I have competed the Passive House consultant/designer training and am almost ready to take the exam on Friday of this week. (eek!) Training consisted of 2 three-day sessions in Boston with instructors from Passive House Academy. There were 8 other people in my class including 5 architects, two people from European window companies and a person from an air exchanger company and I have to say that despite the difficulty and intensity of the material covered, we had fun. The instructors were Irish so, in the same way that I slip back into a Maine accent when I am talking to someone from Maine, I found myself speaking and even thinking with that lovely Irish flow. That lasted about a day and was somewhat annoying.
The course and the training is relatively new and evolving. The content of the course is all about creating super low energy use buildings using highly vetted building science. The concept is based on these 5 fundamental principles:
-Very high levels of insulation -Avoiding thermal bridges -Using high performance (and very nice and very expensive) windows and doors -Airtight construction (lots of detailing and testing to insure air-tightness) -Controlled mechanical ventilation with heat-recovery
Example of Structural Steel with no thermal bridging
This is all familiar stuff to any builder or architect who is paying attention these days but Passive house goes beyond the current codes to where codes will be in 10 to 20 years. This is passive solar design from the 70's brought to the highest levels. It is no longer experimental but based on sound physics, a huge data base of existing projects, an understanding of moisture and air quality issues. It is also very much based on simplification. We have a huge understanding of how buildings work and how they fail so Passive House is all about using that knowledge to create buildings that succeed. For a great primer on Building science check out the Summer 2012 issue of Fine Homebuilding which you may still be able to pick up on newstands. There is an article by Kevin Ireton entitled “The Trouble With Building Science.
The economics of building to the Passive House standard are very persuasive. So persuasive that housing groups around this country including Habitat for Humanity and public housing developers are taking notice. They already took notice in Europe of course and are building many housing projects to using Passive House principles. Schools are a particularly important application of Passive House design because of air quality in particular. When you add long term operating and maintenance costs, energy costs, decreased liability issues etc. to the initial building costs, it is hard to imagine building any other way. In Europe the banks are taking notice of this as well in terms of favorable lending rates.
A big selling point is air quality and the durability of buildings. The current state of building in the U.S. is fairly dismal. Even most building and energy codes are based on a rather half-assed interpretations of building science.
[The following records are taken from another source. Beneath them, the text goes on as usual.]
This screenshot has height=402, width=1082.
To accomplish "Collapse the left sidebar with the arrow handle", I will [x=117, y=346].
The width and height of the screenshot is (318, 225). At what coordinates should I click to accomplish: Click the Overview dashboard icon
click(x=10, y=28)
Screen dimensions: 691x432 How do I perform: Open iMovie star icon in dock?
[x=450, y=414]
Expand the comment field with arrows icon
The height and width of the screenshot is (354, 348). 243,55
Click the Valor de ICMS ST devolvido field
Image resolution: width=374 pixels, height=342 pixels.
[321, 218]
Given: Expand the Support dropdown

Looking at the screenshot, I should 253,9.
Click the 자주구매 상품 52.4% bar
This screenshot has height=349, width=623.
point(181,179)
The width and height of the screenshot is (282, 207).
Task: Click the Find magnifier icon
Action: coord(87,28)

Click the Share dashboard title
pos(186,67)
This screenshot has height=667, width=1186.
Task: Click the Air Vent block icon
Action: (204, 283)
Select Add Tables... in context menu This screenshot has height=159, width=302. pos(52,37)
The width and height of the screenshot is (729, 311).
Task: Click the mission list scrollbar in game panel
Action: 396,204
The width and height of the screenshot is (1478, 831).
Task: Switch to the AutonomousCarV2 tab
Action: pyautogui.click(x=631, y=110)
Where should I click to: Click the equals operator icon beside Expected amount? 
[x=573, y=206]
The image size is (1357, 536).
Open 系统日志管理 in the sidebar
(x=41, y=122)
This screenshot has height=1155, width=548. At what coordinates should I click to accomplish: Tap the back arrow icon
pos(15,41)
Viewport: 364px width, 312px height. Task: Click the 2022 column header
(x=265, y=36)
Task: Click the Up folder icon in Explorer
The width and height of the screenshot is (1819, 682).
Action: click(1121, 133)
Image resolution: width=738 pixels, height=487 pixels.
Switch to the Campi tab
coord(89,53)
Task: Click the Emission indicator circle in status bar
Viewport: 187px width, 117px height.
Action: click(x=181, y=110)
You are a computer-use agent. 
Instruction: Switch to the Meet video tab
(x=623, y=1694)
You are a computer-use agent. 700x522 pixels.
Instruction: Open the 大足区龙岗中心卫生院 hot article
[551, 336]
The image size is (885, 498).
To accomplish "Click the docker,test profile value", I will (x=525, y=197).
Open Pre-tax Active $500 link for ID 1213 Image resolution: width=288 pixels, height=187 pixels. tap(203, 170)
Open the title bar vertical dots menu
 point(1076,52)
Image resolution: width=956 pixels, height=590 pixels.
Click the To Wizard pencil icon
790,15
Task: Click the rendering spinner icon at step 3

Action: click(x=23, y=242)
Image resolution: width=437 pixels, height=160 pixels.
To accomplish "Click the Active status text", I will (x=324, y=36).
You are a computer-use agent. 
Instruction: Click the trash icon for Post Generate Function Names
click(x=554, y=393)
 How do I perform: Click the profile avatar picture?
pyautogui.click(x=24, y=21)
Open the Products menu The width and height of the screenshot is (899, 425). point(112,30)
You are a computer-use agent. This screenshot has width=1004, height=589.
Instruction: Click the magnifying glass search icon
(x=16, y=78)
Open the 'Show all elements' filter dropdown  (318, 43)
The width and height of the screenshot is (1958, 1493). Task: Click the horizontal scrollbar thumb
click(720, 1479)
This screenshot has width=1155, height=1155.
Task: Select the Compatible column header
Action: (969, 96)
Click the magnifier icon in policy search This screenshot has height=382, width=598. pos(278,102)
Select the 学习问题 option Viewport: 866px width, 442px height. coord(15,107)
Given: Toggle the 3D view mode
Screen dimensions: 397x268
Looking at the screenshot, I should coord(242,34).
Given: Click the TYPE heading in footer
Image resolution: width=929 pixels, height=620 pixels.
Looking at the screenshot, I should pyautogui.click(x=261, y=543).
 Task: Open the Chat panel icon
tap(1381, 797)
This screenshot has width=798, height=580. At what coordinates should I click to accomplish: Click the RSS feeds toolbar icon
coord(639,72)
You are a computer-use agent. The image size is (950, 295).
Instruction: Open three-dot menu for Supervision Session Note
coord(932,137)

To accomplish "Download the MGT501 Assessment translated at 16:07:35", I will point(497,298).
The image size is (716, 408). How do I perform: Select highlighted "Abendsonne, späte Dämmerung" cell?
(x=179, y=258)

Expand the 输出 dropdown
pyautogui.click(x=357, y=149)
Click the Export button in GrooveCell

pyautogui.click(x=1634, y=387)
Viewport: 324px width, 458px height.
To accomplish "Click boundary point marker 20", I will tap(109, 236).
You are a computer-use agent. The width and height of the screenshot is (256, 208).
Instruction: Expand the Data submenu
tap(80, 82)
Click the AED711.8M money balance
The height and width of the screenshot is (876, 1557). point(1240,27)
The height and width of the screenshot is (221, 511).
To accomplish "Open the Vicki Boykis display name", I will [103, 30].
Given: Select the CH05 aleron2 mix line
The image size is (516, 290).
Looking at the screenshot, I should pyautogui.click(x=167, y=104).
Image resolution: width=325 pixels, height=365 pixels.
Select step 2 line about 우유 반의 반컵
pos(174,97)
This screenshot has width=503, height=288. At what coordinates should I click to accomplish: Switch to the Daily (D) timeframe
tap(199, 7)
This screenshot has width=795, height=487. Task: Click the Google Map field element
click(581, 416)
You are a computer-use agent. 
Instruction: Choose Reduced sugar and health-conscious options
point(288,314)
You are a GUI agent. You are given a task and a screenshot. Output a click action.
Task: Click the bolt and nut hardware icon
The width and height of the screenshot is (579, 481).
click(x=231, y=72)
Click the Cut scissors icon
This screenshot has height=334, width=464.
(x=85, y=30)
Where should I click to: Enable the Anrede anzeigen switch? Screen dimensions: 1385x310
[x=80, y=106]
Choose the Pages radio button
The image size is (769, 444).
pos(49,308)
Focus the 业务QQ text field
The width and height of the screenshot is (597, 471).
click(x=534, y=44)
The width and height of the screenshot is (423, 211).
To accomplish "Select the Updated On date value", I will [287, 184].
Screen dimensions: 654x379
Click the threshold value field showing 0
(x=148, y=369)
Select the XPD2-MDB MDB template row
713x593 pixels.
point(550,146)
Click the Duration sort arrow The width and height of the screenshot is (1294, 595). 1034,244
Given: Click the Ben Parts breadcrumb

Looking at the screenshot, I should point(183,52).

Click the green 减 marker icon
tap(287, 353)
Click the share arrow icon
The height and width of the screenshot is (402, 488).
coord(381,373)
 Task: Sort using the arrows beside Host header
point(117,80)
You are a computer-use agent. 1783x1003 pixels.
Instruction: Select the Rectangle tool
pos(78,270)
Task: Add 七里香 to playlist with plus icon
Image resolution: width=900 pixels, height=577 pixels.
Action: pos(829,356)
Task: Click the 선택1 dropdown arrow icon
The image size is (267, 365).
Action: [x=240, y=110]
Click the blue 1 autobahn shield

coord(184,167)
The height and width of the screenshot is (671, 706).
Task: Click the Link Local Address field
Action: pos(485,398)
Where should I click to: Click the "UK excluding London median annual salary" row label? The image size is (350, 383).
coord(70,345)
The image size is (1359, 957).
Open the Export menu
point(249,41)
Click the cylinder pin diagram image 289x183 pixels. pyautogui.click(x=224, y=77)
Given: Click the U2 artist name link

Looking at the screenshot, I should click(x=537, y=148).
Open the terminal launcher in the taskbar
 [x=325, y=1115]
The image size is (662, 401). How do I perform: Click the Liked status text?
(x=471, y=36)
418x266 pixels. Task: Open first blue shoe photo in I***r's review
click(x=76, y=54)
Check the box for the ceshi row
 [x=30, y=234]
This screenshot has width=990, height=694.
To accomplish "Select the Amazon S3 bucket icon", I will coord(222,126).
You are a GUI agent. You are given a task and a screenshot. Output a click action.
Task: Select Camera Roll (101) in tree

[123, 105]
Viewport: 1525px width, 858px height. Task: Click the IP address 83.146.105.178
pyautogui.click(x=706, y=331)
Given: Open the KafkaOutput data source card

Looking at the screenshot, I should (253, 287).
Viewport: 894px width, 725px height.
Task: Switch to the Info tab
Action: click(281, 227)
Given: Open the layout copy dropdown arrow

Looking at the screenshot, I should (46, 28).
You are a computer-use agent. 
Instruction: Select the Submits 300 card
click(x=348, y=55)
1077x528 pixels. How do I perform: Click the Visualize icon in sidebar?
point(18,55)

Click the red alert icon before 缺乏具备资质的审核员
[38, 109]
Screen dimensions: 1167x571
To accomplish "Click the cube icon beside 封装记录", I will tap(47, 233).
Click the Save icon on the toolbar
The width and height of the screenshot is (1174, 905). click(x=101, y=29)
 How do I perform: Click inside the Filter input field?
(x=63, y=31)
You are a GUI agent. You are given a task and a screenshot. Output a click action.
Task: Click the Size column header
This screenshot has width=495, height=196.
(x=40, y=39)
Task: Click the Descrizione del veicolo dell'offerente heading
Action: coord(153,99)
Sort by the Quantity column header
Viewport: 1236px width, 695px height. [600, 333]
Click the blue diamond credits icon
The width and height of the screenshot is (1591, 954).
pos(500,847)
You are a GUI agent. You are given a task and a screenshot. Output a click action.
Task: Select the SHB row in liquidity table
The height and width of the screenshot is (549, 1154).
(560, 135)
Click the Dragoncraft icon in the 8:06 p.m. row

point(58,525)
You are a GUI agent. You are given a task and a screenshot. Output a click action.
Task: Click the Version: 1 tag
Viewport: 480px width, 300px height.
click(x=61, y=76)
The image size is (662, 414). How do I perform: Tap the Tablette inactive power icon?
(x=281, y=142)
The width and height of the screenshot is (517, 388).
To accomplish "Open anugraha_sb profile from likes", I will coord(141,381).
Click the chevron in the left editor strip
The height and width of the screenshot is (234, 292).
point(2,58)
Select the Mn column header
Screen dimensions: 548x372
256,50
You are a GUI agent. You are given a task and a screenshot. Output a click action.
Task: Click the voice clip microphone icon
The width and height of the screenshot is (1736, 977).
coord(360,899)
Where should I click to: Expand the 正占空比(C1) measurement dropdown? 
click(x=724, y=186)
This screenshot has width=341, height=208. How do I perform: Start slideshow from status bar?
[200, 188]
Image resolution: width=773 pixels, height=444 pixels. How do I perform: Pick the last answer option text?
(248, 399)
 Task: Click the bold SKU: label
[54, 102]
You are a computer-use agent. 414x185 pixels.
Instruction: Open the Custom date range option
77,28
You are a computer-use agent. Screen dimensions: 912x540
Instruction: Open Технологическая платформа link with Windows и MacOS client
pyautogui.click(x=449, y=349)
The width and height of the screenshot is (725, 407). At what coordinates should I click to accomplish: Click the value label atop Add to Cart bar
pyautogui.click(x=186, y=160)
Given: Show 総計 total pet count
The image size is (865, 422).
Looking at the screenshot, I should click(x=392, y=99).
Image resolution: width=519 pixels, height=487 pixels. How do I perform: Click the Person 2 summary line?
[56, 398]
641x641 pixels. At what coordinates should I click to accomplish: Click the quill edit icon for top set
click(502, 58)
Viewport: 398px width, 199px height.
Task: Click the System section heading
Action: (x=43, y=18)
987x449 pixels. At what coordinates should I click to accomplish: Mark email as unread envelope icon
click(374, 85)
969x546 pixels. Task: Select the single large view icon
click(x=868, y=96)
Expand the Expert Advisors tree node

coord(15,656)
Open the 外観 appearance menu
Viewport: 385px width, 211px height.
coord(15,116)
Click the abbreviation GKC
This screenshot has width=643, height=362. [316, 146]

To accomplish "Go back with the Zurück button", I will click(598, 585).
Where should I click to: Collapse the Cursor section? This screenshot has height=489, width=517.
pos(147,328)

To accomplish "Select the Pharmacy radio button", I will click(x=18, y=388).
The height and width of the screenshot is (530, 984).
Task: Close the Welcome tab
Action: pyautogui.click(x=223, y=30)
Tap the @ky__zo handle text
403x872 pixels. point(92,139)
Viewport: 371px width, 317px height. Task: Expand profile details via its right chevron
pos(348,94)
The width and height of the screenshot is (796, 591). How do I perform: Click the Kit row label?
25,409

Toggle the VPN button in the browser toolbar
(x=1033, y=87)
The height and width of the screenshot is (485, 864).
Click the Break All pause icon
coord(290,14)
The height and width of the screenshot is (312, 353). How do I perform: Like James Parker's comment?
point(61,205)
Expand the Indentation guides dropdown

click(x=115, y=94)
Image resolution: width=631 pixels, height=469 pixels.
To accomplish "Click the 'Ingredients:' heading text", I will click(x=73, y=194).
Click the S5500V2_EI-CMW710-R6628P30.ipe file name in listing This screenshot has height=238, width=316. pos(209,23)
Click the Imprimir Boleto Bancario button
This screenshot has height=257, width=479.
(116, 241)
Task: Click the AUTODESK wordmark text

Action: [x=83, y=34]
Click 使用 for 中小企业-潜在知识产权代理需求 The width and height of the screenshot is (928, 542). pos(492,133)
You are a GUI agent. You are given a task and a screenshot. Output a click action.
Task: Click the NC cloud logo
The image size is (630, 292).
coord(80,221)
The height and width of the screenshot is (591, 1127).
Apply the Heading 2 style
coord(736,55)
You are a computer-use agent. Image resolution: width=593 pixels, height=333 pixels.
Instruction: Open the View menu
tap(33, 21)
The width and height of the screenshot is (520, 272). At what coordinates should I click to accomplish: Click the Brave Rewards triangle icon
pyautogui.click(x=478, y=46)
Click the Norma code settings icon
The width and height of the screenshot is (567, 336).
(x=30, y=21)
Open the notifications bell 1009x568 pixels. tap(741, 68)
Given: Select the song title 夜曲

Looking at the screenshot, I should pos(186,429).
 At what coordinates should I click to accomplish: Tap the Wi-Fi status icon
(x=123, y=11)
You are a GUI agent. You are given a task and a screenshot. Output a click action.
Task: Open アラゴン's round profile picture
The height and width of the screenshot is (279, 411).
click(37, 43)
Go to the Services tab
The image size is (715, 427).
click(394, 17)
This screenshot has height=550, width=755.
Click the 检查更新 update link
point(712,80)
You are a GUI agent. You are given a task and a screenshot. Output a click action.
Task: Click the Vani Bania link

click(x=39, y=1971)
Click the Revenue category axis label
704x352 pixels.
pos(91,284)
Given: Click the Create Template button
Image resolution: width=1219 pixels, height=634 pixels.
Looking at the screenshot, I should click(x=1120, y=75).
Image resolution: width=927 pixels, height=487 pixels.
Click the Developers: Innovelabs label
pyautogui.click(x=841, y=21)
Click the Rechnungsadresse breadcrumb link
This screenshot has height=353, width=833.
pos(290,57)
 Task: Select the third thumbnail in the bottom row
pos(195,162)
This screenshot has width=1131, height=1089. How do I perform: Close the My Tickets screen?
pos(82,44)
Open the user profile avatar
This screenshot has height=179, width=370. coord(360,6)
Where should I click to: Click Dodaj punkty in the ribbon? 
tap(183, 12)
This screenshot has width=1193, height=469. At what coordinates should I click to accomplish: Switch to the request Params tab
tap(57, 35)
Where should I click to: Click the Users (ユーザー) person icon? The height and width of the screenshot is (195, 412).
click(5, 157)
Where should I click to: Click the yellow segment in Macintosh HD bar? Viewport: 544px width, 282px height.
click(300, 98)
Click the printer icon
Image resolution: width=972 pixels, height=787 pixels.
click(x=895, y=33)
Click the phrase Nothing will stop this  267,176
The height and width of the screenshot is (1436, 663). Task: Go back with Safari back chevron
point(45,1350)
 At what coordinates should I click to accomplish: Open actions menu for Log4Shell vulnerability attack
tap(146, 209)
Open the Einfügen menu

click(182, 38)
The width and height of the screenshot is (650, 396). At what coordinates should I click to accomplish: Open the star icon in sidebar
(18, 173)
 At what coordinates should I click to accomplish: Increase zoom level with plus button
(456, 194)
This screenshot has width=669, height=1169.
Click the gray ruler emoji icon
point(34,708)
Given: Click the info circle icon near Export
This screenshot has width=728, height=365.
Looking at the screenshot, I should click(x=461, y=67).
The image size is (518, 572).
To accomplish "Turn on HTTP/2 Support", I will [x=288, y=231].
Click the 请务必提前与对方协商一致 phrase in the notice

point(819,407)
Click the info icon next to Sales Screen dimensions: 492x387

We have been creating buildings that are too complicated, cost too much to maintain, have air quality issues due to a number of factors often involving mold and other moisture and air quality related problems.
So the six days were spent looking at proven projects including many retrofits, studying and understanding details and products as well as overall design approach (very 70's solar) understanding the economic issues, covering mechanical systems, understanding how buildings succeed or fail, and diving into the basic physics of it all.
An example would be: If you add x amount of insulation or upgrade the windows to a more expensive, better performing model, how much less heat will you need to pump into the building in the winter and cooling in the summer thereby saving heating and cooling costs? And not only that but can you get the heating and cooling needs low enough so that you can spend less money up front on a simpler and cheaper heating system? [note: with Passive House design, radiators -if you even need them -don't need to be under windows] And are surface temperatures in the room such that moisture will not condense on cooler surfaces in corners due to thermal bridging? - something that becomes hugely important when you super-insulate.
I really appreciate the whole concept of doing it right the first time as well as the focus on simplification. (Anyone who has looked into the mechanical room of a building built in the past thirty years should understand the need for simplification) I also appreciate that Passive House goes into a deeper level of common sense “green” than net-zero, LEED, Energy Star and all other certification type programs – some of which are rather laughable. I will repeat myself from a previous blog entry before I started this whole Passive House thing: “If the Shakers were still building, they would be building passive Houses!”